6. Empirical Results and Comparative Evaluation

MeanFlow variants achieve state-of-the-art or highly competitive performance across modalities:

Image Synthesis (ImageNet 256): MF-XL/2 attains 1-NFE FID of 3.43 and 2-NFE FID of 2.93. $\alpha$ -Flow and Decoupled MF models improve 1-step FID to 2.16–2.58, surpassing prior few-step approaches (Geng et al., 19 May 2025, Lee et al., 28 Oct 2025, Zhang et al., 23 Oct 2025).
Robotic Manipulation: DM1 achieves 97–99% success on Lift (vs. 84–85% for baselines) and lowers inference latency by an order of magnitude (Zou et al., 9 Oct 2025).
Speech Enhancement: MeanFlowSE yields DNSMOS OVRL $>3.36$ , WER 8.5% (vs. 12.4%+ for competitors), and RTF $<$ 0.015—enabling real-time, high-fidelity enhancement (Zhu et al., 27 Sep 2025).
Functional Generation (FMF): FMF matches multi-step functional diffusion baselines on time series, PDEs, and 3D shape reconstruction in one step (Li et al., 17 Nov 2025).

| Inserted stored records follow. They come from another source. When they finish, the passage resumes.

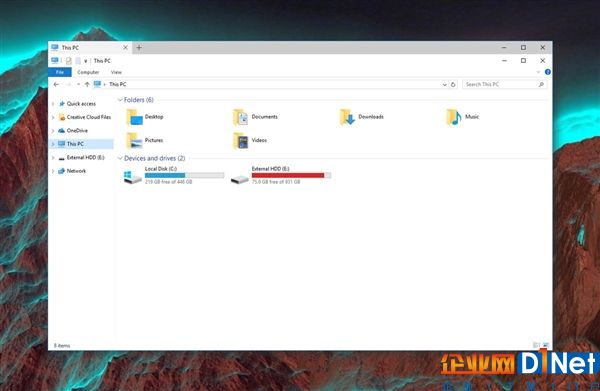Open the Downloads folder icon
This screenshot has width=600, height=391.
[347, 117]
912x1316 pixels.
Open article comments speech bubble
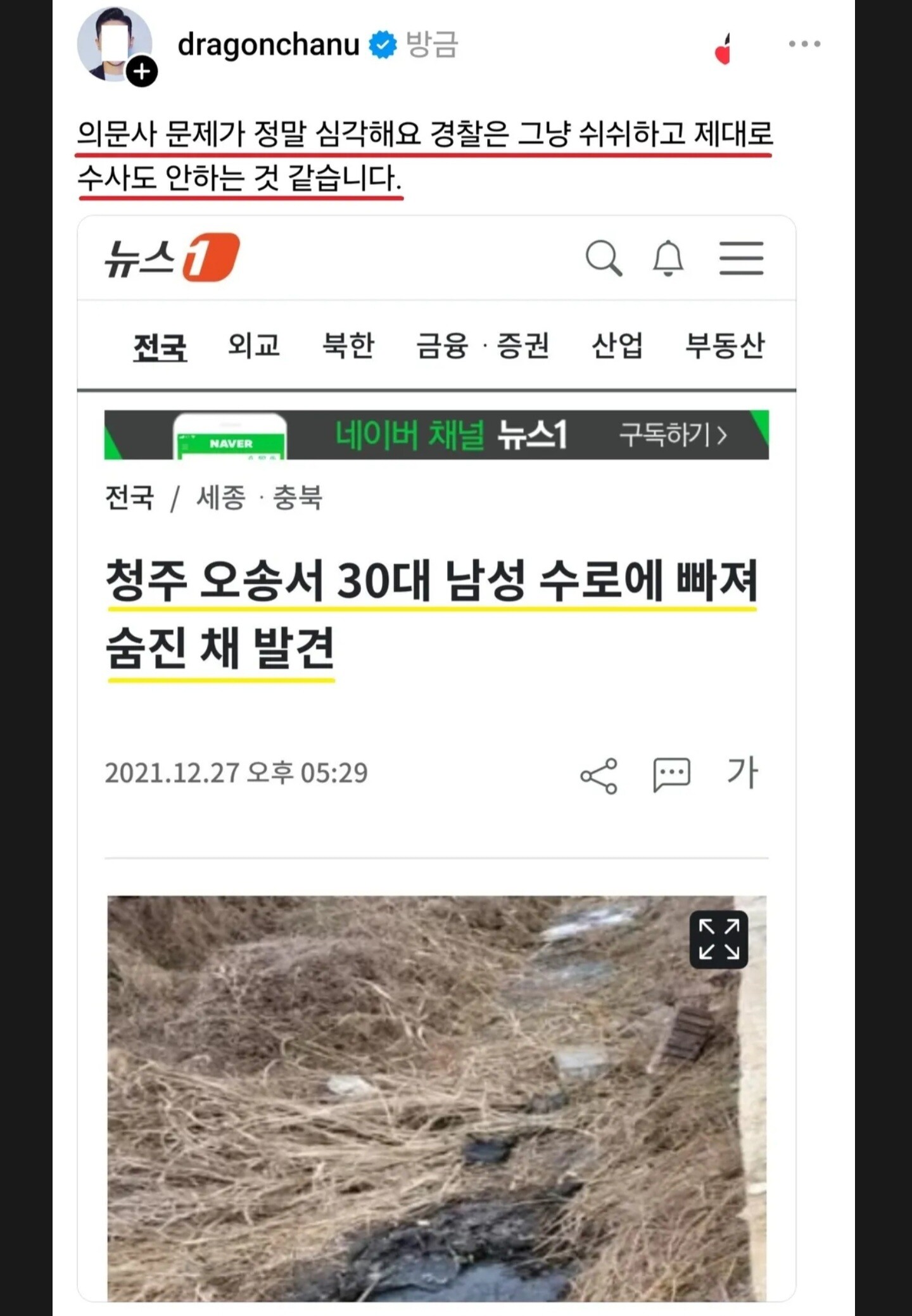click(671, 774)
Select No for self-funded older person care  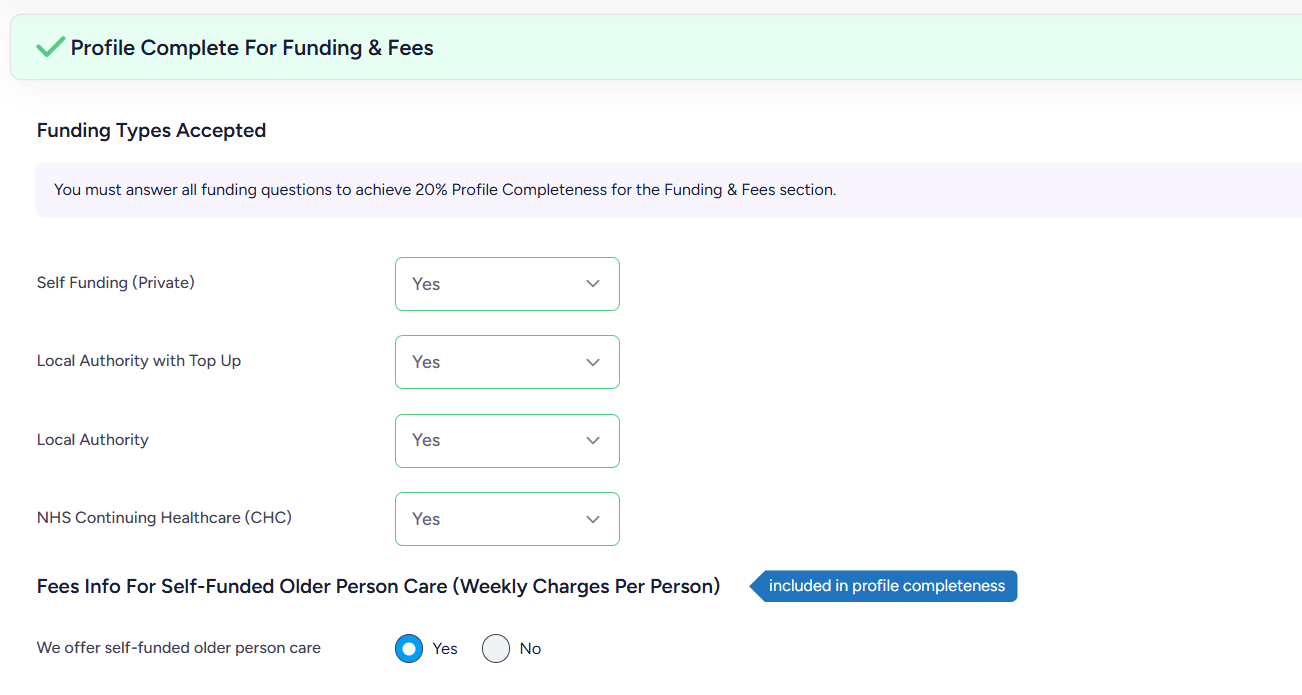click(496, 649)
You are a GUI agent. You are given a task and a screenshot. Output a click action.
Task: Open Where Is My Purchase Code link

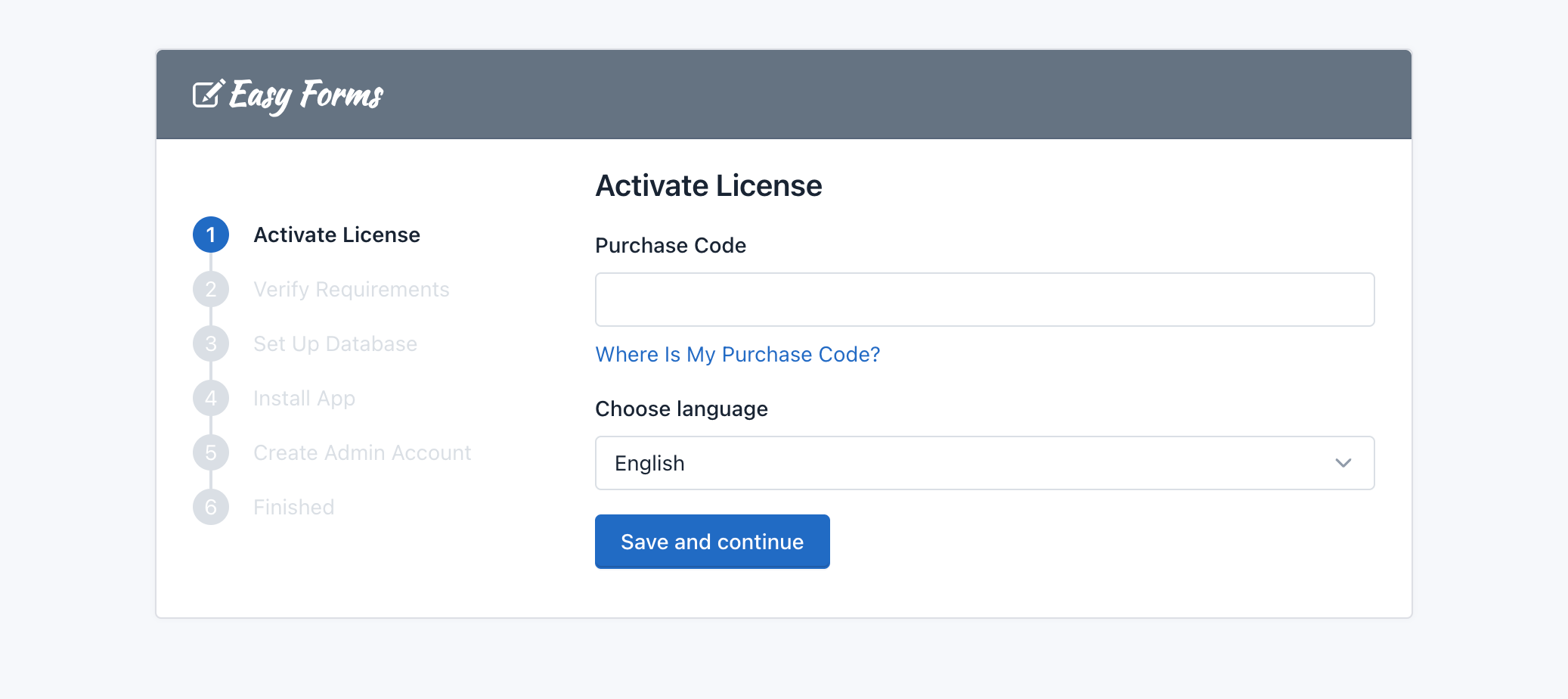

Across all domains, ablations confirm that MF's one-step paradigm delivers the best efficiency/quality trade-off, and fine-grained regularization strategies further enhance stability and generalization.

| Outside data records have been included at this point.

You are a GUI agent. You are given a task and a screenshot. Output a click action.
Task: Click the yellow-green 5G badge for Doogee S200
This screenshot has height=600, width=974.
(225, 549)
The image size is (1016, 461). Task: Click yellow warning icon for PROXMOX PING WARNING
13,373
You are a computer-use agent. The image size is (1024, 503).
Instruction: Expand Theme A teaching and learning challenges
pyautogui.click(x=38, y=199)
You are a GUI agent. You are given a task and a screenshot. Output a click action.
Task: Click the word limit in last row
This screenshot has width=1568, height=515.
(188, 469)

7. Limitations, Open Questions, and Future Research

Despite its generality and empirical success, current MeanFlow directions have noted open limitations:

Most large-scale successes use latent-space (VAE/RAE) domains rather than direct pixel or waveform space; extension to full-resolution direct generation remains active.
Stability depends on careful loss weighting, stop-gradient insertion, and sometimes multi-stage or curriculum training, particularly in high-dimensional or ill-conditioned settings (Hu et al., 17 Nov 2025, You et al., 24 Aug 2025).
Streaming, online, or low-latency extensions for speech and spatial/multimodal data are under-explored (Zhu et al., 27 Sep 2025).
Theoretical quantification of the approximation error between conditional and marginal velocity targets remains incomplete (Geng et al., 19 May 2025).
Adaptive scaling of loss components, joint training with larger representation models, and cross-modal extensions represent current research frontiers (Li et al., 17 Nov 2025, Wang et al., 17 Nov 2025).

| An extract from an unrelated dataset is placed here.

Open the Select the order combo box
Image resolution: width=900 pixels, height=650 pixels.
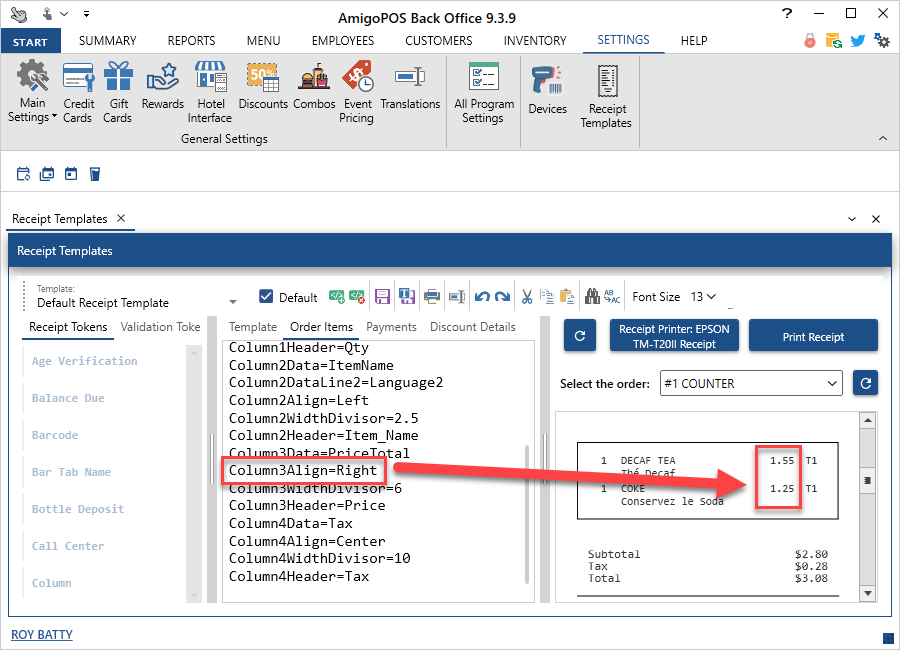coord(751,383)
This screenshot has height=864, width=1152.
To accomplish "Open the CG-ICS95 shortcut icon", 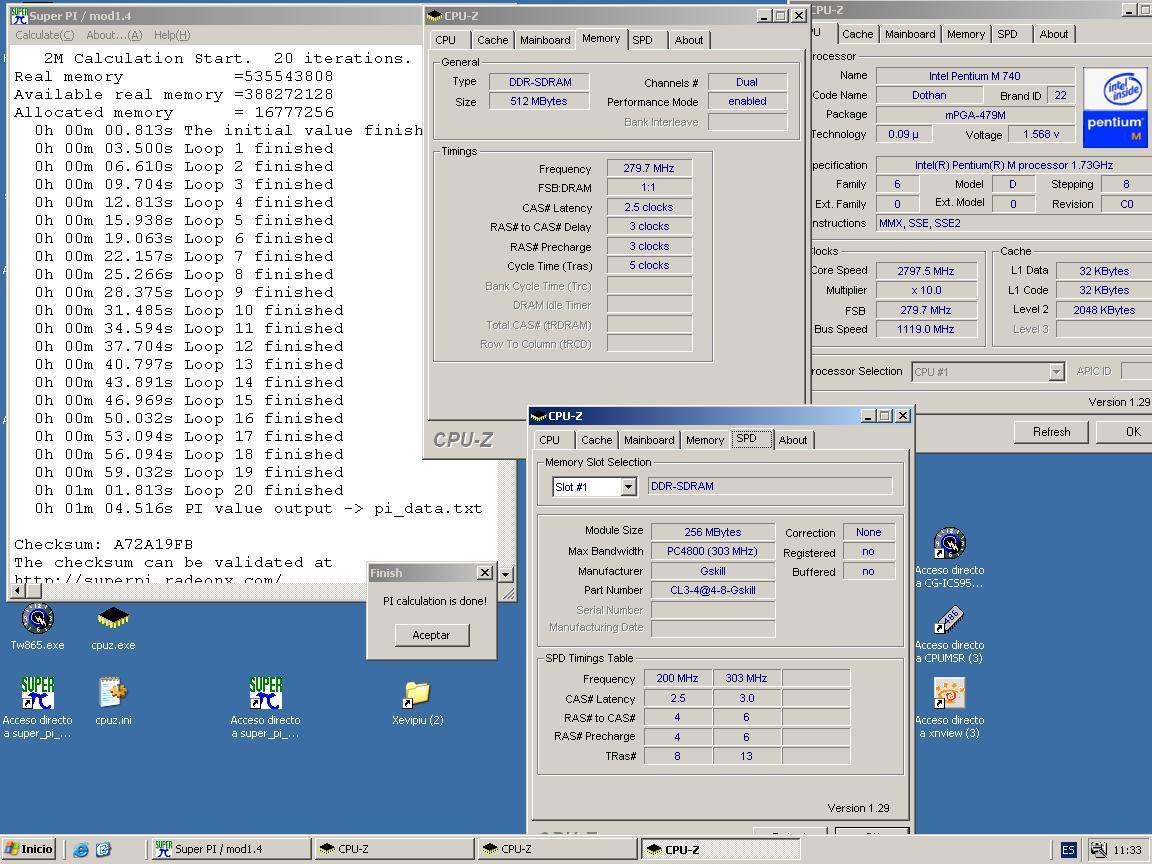I will [x=948, y=545].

MeanFlow has established a general, mathematically principled foundation for efficient, high-fidelity, one-step generative modeling—spanning images, audio, functional data, policies, and classifier architectures—while motivating further innovation in loss design, representation learning, and stability enhancement (Geng et al., 19 May 2025, Lee et al., 28 Oct 2025, You et al., 24 Aug 2025, Zhang et al., 23 Oct 2025, Li et al., 17 Nov 2025, Hu et al., 17 Nov 2025, Zou et al., 9 Oct 2025).